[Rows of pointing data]
_ _ _ _ _ _ _

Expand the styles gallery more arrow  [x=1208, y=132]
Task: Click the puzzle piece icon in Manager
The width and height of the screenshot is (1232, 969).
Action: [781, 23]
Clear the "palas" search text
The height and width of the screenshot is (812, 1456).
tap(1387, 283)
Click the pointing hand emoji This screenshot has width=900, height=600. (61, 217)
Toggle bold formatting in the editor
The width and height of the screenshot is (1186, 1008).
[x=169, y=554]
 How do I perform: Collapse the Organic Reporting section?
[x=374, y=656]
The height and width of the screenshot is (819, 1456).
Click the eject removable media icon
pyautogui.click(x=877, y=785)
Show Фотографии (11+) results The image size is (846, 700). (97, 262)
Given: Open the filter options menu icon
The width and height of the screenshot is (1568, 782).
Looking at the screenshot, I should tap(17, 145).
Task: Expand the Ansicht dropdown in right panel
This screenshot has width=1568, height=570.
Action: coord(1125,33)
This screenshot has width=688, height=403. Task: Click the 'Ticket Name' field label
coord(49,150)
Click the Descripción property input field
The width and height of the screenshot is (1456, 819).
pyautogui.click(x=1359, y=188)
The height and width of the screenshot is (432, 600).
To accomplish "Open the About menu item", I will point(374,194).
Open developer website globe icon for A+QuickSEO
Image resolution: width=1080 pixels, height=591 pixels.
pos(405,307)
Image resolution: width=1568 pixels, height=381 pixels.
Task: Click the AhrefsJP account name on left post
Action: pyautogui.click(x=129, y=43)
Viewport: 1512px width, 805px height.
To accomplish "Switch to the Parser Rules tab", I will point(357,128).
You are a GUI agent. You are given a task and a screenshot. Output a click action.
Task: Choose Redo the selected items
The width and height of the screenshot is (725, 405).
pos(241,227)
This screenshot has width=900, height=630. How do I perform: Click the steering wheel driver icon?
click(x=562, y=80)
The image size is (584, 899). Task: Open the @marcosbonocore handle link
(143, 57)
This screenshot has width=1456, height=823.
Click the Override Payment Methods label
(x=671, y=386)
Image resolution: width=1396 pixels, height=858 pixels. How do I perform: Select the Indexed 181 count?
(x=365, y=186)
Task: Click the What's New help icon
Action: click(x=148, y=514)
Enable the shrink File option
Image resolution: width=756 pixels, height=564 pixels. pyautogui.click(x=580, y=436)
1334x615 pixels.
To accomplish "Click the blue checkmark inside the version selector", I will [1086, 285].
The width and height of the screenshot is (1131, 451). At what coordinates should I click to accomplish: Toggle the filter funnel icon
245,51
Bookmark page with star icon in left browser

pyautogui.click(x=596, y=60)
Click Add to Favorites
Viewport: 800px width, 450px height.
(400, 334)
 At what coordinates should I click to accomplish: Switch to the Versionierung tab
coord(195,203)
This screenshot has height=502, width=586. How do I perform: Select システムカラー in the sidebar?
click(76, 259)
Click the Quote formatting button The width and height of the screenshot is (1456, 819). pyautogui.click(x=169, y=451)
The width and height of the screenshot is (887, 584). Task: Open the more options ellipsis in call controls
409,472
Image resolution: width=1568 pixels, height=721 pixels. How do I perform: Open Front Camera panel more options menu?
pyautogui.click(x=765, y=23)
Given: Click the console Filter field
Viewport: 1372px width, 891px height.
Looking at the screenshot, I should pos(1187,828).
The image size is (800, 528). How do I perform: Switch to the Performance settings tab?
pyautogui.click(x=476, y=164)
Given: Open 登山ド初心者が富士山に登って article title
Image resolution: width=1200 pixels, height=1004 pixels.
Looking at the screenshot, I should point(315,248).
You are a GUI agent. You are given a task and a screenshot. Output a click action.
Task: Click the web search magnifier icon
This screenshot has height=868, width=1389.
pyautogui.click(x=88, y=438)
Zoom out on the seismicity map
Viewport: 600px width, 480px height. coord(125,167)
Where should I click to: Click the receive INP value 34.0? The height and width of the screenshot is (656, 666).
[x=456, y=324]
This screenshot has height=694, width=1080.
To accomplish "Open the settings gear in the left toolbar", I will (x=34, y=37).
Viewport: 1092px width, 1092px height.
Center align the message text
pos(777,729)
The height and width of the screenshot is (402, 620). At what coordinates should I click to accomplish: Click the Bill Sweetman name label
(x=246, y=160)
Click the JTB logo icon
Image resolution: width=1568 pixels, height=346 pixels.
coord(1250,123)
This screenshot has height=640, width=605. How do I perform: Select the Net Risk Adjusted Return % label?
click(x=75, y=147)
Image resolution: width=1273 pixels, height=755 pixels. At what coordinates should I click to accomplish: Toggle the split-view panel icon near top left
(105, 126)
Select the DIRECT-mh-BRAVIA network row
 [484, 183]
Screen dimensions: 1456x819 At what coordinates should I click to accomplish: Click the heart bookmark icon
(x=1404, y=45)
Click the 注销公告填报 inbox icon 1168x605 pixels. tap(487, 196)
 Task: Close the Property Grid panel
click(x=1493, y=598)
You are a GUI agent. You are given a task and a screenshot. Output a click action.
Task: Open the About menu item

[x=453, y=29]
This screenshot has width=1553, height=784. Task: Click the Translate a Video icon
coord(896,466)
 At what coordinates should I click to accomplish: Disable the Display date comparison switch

_ _ _ _ _ _ _

● Given request
Find each line above that contains the word "field", matching case, and copy those lines.

● Solution to this task
This screenshot has width=688, height=403. Task: Click the 'Ticket Name' field label
Click the Descripción property input field
Given: Click the console Filter field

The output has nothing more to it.